» Task brief
Reproduce the listing from the line containing "Viewport: 1105px width, 743px" through the line containing "coord(932,461)", requests included, with every coordinate in the answers shifted by -149. Leave the pictures out of your output.

» Raw data
#####

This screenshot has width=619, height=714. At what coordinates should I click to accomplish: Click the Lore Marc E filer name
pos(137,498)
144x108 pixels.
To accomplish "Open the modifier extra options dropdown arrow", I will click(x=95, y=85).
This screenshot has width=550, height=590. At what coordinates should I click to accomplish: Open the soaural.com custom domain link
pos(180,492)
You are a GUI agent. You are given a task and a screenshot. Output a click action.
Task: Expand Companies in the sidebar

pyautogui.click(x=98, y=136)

#####

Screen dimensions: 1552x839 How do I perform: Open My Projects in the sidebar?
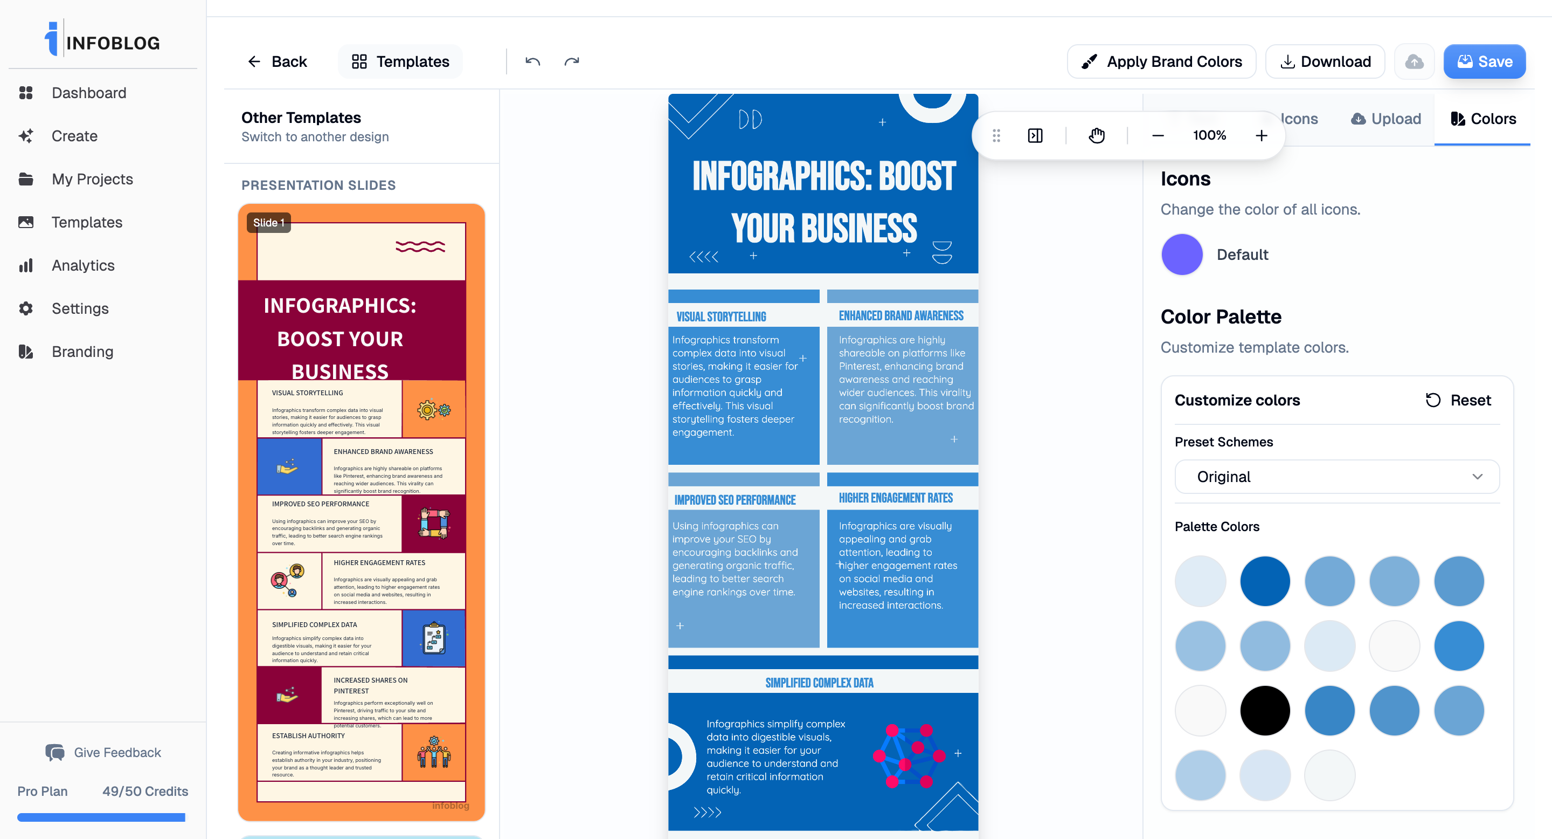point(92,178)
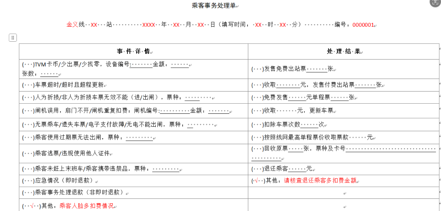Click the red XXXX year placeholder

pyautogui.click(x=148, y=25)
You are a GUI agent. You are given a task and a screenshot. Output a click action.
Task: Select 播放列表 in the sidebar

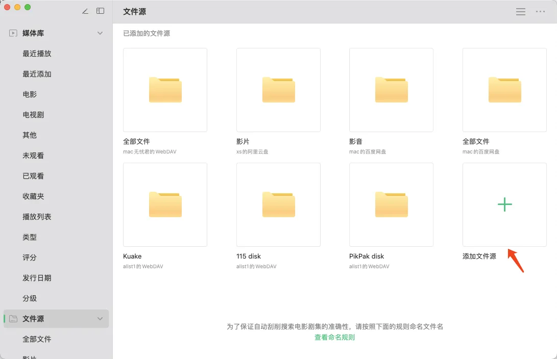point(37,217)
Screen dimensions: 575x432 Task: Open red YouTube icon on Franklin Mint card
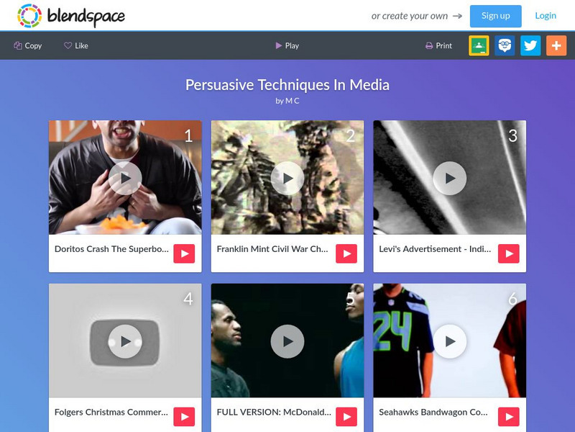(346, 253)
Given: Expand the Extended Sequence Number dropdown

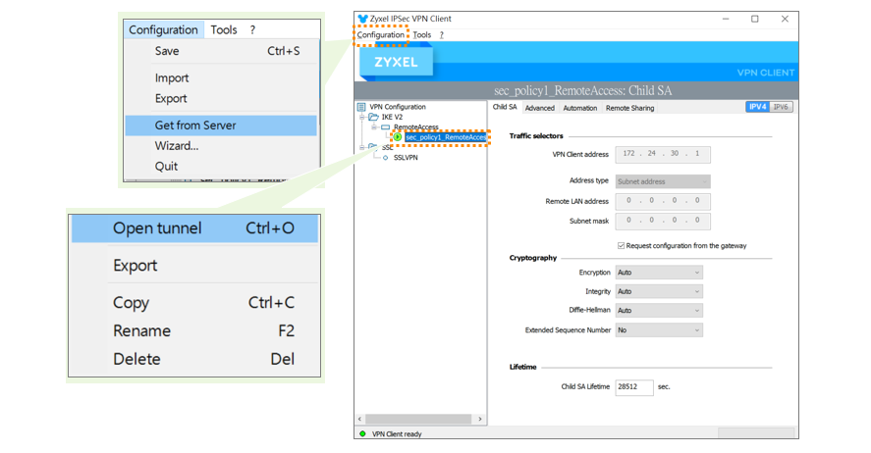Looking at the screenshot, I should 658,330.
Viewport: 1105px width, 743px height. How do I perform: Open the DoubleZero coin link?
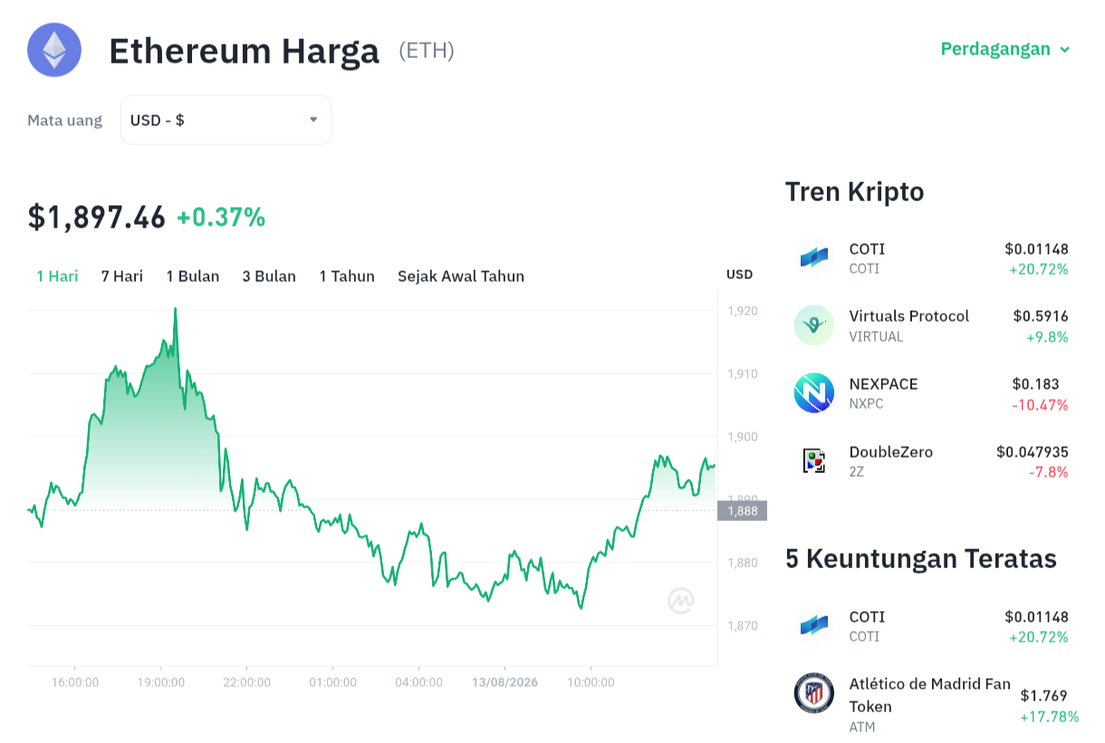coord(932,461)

#####

» Written solution
Viewport: 1105px width, 743px height. How do I perform: Open the DoubleZero coin link?
coord(783,312)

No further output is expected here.